BRIEF
Return each of the records below exactly as it appears, line for line.

········

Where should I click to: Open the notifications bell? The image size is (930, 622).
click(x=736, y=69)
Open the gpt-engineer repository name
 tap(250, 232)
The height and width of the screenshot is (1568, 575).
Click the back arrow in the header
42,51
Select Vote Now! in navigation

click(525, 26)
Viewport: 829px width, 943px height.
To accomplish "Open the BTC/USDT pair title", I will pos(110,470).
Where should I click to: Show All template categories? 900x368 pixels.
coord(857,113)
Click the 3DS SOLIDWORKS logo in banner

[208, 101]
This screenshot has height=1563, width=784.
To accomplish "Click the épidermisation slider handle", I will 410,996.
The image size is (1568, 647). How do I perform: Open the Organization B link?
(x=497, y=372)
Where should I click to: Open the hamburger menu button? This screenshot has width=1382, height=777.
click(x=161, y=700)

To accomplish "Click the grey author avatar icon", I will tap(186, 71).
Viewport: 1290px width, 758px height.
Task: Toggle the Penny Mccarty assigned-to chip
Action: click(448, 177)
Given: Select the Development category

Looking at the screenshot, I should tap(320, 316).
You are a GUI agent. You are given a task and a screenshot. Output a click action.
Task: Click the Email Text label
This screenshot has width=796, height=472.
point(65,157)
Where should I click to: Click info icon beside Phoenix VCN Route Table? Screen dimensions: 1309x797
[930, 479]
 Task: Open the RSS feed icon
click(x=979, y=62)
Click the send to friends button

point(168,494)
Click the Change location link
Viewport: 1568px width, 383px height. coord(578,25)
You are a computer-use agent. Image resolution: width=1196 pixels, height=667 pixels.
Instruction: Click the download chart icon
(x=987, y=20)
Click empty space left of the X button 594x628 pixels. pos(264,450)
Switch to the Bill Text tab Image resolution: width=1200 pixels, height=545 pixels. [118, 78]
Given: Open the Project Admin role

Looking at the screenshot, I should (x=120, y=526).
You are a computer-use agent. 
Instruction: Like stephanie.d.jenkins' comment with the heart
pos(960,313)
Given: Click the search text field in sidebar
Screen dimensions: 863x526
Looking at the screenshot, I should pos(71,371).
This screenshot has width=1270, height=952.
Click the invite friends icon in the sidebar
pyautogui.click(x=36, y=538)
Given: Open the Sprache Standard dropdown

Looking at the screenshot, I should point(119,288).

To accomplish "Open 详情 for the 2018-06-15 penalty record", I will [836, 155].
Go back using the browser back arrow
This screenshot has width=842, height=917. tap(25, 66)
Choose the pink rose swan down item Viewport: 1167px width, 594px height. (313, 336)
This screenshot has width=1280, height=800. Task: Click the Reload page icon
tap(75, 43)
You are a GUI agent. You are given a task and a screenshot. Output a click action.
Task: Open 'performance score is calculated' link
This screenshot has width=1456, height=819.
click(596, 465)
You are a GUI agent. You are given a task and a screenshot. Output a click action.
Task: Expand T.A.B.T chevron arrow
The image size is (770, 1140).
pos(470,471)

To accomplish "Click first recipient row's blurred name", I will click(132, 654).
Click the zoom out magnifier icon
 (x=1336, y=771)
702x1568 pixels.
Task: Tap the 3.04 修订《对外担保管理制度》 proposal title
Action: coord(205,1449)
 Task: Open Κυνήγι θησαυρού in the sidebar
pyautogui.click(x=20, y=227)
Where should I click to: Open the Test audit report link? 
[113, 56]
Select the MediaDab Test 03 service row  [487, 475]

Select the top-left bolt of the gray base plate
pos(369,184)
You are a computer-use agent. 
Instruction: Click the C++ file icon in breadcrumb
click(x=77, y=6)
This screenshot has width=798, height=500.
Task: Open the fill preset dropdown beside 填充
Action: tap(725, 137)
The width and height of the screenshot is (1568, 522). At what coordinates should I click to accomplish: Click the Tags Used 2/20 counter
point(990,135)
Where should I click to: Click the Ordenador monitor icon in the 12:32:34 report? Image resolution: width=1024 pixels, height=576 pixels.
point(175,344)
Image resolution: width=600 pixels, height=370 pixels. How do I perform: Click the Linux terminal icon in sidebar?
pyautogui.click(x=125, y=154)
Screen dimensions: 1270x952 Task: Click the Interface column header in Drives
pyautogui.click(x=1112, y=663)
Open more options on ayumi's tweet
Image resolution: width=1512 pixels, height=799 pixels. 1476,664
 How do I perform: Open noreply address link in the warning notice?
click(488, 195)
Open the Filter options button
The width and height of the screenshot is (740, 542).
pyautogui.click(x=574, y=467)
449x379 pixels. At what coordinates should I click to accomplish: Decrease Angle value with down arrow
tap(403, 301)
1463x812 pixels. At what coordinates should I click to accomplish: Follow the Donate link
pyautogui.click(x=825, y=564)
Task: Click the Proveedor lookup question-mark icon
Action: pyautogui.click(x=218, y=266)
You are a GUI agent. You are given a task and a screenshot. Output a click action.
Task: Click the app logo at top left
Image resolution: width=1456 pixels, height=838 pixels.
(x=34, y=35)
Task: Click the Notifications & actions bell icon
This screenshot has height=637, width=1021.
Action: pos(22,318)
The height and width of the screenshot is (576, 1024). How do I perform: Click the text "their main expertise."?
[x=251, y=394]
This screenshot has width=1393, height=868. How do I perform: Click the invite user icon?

········

FINAL RESULT
Where should I click to: Open the notifications bell? The image size is (930, 622).
click(x=736, y=69)
Open the gpt-engineer repository name
 tap(250, 232)
The height and width of the screenshot is (1568, 575).
Click the back arrow in the header
42,51
Select Vote Now! in navigation

click(525, 26)
Viewport: 829px width, 943px height.
To accomplish "Open the BTC/USDT pair title", I will pos(110,470).
Where should I click to: Show All template categories? 900x368 pixels.
coord(857,113)
Click the 3DS SOLIDWORKS logo in banner

[208, 101]
This screenshot has height=1563, width=784.
To accomplish "Click the épidermisation slider handle", I will 410,996.
The image size is (1568, 647). How do I perform: Open the Organization B link?
(x=497, y=372)
Where should I click to: Open the hamburger menu button? This screenshot has width=1382, height=777.
click(x=161, y=700)

To accomplish "Click the grey author avatar icon", I will tap(186, 71).
Viewport: 1290px width, 758px height.
Task: Toggle the Penny Mccarty assigned-to chip
Action: click(448, 177)
Given: Select the Development category

Looking at the screenshot, I should tap(320, 316).
You are a GUI agent. You are given a task and a screenshot. Output a click action.
Task: Click the Email Text label
This screenshot has width=796, height=472.
point(65,157)
Where should I click to: Click info icon beside Phoenix VCN Route Table? Screen dimensions: 1309x797
[930, 479]
 Task: Open the RSS feed icon
click(x=979, y=62)
Click the send to friends button

point(168,494)
Click the Change location link
Viewport: 1568px width, 383px height. coord(578,25)
You are a computer-use agent. Image resolution: width=1196 pixels, height=667 pixels.
Instruction: Click the download chart icon
(x=987, y=20)
Click empty space left of the X button 594x628 pixels. pos(264,450)
Switch to the Bill Text tab Image resolution: width=1200 pixels, height=545 pixels. [118, 78]
Given: Open the Project Admin role

Looking at the screenshot, I should (x=120, y=526).
You are a computer-use agent. 
Instruction: Like stephanie.d.jenkins' comment with the heart
pos(960,313)
Given: Click the search text field in sidebar
Screen dimensions: 863x526
Looking at the screenshot, I should pos(71,371).
This screenshot has width=1270, height=952.
Click the invite friends icon in the sidebar
pyautogui.click(x=36, y=538)
Given: Open the Sprache Standard dropdown

Looking at the screenshot, I should point(119,288).

To accomplish "Open 详情 for the 2018-06-15 penalty record", I will [836, 155].
Go back using the browser back arrow
This screenshot has width=842, height=917. tap(25, 66)
Choose the pink rose swan down item Viewport: 1167px width, 594px height. (313, 336)
This screenshot has width=1280, height=800. Task: Click the Reload page icon
tap(75, 43)
You are a GUI agent. You are given a task and a screenshot. Output a click action.
Task: Open 'performance score is calculated' link
This screenshot has width=1456, height=819.
click(596, 465)
You are a GUI agent. You are given a task and a screenshot. Output a click action.
Task: Expand T.A.B.T chevron arrow
The image size is (770, 1140).
pos(470,471)

To accomplish "Click first recipient row's blurred name", I will click(132, 654).
Click the zoom out magnifier icon
 (x=1336, y=771)
702x1568 pixels.
Task: Tap the 3.04 修订《对外担保管理制度》 proposal title
Action: coord(205,1449)
 Task: Open Κυνήγι θησαυρού in the sidebar
pyautogui.click(x=20, y=227)
Where should I click to: Open the Test audit report link? 
[113, 56]
Select the MediaDab Test 03 service row  [487, 475]

Select the top-left bolt of the gray base plate
pos(369,184)
You are a computer-use agent. 
Instruction: Click the C++ file icon in breadcrumb
click(x=77, y=6)
This screenshot has width=798, height=500.
Task: Open the fill preset dropdown beside 填充
Action: tap(725, 137)
The width and height of the screenshot is (1568, 522). At what coordinates should I click to accomplish: Click the Tags Used 2/20 counter
point(990,135)
Where should I click to: Click the Ordenador monitor icon in the 12:32:34 report? Image resolution: width=1024 pixels, height=576 pixels.
point(175,344)
Image resolution: width=600 pixels, height=370 pixels. How do I perform: Click the Linux terminal icon in sidebar?
pyautogui.click(x=125, y=154)
Screen dimensions: 1270x952 Task: Click the Interface column header in Drives
pyautogui.click(x=1112, y=663)
Open more options on ayumi's tweet
Image resolution: width=1512 pixels, height=799 pixels. 1476,664
 How do I perform: Open noreply address link in the warning notice?
click(488, 195)
Open the Filter options button
The width and height of the screenshot is (740, 542).
pyautogui.click(x=574, y=467)
449x379 pixels. At what coordinates should I click to accomplish: Decrease Angle value with down arrow
tap(403, 301)
1463x812 pixels. At what coordinates should I click to accomplish: Follow the Donate link
pyautogui.click(x=825, y=564)
Task: Click the Proveedor lookup question-mark icon
Action: pyautogui.click(x=218, y=266)
You are a GUI agent. You are given a task and a screenshot. Output a click action.
Task: Click the app logo at top left
Image resolution: width=1456 pixels, height=838 pixels.
(x=34, y=35)
Task: Click the Notifications & actions bell icon
This screenshot has height=637, width=1021.
Action: pos(22,318)
The height and width of the screenshot is (576, 1024). How do I perform: Click the text "their main expertise."?
[x=251, y=394]
This screenshot has width=1393, height=868. How do I perform: Click the invite user icon?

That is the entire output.